I could list a few hundred other examples of the way the GOP candidates have lost their way, their compassion and their marbles, but what’s the use? You’re all following the news, too, right?

If you’re also following the opinion pages, there is a glimmer of hope. In the same way that only Nixon could go to China, only a rock-solid conservative pundit could say what meaningfully what needs to be said about the worst of the GOP lot, Donald Trump.

In a recent column, George Will noted Trump’s “pluperfect unseriousness,” called one of his tirades “coarse, vulgar and nasty,” and then held out hope for Republicans, saying, “Fortunately, sufficient days remain for Republicans to reshuffle the deck, to relegate Trump’s rampaging to the nation’s mental attic.”

True to form, Trump called on Fox News to cut Will loose, calling him “boring and totally biased.” Biased? I suppose he is, in favor of the kind of conservatism that can be defended with reason, and indulged in by grown-ups.

Speaking of George Will, I have to add that the nation also owes him thanks for having gone on the offensive against another phony-baloney, dim-bulb conservative. If there were ever any doubts that Bill O’Reilly’s only enduring concern has been the success of Bill O’Reilly Inc., Will’s back-to-back columns about O’Reilly’s new book about Ronald Reagan should dispel them.

The first column opened with these words: “Donald Trump is just one symptom of today’s cultural pathology of self-validating vehemence with blustery certitudes substituting for evidence. Another is the fact that the book atop the New York Times nonfiction bestseller list is a tissue of unsubstantiated assertions.”

Apparently thinking he hadn’t made his point quite strongly enough, Will wrote about O’Reilly’s book again a few days later, calling O’Reilly an “opportunistic interloper” whose “vast carelessness pollutes history and debases the historian’s craft.”

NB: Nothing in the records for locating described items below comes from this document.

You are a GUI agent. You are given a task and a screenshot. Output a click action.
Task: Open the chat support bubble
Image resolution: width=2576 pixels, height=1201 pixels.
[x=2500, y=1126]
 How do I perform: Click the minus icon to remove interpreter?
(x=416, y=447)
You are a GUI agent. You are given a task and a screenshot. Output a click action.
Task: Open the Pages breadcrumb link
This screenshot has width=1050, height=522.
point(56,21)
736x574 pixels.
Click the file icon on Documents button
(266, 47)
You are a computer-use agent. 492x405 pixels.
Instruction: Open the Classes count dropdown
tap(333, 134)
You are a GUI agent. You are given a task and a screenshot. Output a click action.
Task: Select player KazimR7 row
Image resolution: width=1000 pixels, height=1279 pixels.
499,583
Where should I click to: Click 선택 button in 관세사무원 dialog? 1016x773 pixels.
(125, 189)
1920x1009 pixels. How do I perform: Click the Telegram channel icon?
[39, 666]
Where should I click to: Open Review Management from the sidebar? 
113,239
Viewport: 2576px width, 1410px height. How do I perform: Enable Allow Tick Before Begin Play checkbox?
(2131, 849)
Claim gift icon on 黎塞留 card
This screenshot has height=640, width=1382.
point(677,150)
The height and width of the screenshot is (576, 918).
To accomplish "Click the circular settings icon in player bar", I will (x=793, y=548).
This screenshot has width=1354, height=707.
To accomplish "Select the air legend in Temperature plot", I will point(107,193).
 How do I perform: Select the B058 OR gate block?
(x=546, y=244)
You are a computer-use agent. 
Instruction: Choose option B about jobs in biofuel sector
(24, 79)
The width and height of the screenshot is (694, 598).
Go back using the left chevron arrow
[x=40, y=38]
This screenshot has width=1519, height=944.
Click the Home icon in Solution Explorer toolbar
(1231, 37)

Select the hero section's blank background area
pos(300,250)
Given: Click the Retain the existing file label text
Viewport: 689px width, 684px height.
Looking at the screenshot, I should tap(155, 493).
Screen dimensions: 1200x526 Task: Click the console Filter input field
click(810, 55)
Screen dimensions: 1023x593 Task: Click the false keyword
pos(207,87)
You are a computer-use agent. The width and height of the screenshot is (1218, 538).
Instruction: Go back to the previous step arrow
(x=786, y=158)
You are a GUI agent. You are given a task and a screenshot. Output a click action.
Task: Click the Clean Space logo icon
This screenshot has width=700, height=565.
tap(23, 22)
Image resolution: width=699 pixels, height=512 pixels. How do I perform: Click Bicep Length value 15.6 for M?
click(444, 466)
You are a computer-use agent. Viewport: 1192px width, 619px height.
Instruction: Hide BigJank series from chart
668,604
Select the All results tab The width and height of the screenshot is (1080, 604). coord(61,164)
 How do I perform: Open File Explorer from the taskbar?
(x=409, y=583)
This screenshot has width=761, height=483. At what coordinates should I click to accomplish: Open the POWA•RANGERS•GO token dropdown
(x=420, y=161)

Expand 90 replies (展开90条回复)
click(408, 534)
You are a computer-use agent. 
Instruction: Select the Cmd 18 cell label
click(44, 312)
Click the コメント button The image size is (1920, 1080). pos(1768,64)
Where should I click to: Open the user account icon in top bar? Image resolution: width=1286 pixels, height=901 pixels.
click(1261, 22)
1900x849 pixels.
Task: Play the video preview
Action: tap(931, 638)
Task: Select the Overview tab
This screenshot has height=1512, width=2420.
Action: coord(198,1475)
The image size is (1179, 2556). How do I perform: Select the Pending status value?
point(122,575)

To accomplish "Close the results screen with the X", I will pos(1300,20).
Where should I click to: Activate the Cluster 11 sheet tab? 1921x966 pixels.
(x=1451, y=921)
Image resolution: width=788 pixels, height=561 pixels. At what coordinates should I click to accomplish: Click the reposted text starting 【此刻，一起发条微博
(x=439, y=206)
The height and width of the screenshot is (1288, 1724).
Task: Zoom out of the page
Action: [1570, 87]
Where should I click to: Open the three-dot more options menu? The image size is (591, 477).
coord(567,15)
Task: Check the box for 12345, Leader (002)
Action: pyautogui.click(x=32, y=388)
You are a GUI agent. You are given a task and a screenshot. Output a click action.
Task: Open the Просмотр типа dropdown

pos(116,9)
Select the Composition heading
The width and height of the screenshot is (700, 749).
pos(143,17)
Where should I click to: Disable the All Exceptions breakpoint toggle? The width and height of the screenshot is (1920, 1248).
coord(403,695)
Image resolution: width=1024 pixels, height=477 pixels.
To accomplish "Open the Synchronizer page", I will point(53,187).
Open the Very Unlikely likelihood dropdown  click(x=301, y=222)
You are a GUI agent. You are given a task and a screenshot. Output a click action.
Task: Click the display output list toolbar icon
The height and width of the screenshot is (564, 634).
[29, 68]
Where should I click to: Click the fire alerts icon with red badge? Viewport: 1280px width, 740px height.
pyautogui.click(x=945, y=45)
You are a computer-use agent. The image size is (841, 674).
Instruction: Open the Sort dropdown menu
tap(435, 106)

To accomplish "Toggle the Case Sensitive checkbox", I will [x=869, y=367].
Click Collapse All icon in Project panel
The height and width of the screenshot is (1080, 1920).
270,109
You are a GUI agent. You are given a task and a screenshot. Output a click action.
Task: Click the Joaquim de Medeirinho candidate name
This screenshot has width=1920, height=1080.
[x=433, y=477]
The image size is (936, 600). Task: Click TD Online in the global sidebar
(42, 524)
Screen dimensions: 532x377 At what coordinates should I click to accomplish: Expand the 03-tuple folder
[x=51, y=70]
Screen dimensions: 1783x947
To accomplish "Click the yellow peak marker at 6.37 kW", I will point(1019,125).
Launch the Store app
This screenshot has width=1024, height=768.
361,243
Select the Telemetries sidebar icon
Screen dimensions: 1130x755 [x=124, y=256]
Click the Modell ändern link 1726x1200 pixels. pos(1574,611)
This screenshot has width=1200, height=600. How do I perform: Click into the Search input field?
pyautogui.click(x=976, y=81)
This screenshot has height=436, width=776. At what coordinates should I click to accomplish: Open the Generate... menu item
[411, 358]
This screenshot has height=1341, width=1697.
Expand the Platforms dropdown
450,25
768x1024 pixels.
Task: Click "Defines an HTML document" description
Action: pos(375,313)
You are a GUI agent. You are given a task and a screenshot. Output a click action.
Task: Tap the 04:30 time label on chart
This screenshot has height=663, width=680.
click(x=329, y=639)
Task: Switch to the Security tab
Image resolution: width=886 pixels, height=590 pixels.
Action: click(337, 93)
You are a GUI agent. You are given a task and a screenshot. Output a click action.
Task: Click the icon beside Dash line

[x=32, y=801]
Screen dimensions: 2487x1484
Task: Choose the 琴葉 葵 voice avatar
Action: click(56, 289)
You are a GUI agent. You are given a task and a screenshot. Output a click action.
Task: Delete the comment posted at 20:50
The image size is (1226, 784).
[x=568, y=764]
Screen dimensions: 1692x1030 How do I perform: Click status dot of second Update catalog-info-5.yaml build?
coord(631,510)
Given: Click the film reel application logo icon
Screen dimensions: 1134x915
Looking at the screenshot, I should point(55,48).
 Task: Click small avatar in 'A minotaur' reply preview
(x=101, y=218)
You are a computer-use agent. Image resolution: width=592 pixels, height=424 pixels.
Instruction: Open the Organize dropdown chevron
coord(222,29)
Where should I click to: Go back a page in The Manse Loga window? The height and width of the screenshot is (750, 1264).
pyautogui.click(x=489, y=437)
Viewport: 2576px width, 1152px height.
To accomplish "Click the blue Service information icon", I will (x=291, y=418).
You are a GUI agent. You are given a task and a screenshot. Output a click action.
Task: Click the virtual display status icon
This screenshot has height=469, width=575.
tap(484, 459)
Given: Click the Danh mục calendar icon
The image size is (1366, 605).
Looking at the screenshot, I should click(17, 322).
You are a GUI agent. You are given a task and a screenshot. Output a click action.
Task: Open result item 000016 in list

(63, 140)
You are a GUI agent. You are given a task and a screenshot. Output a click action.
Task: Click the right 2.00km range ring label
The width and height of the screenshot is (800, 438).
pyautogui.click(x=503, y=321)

For some reason, the words “pathology” and “blustery” made me think of Rush Limbaugh, whom I listen to occasionally, mostly in awe at how consistently he debases the talk-show host’s craft. Anyway, one of his favorite points lately is that despite the efforts of the leftist media to destroy Trump and Carson, the two just keep gaining more followers.

That is true, but almost all those followers are on the fringes of the Republican Party, showing once again that pandering to the lowest common denominator is a great way to win primaries but a terrible way to run for president.

By far the most depressing thought is that things only get worse as we get closer to Election Day. We still have 351 days, and lots of car wrecks, to go.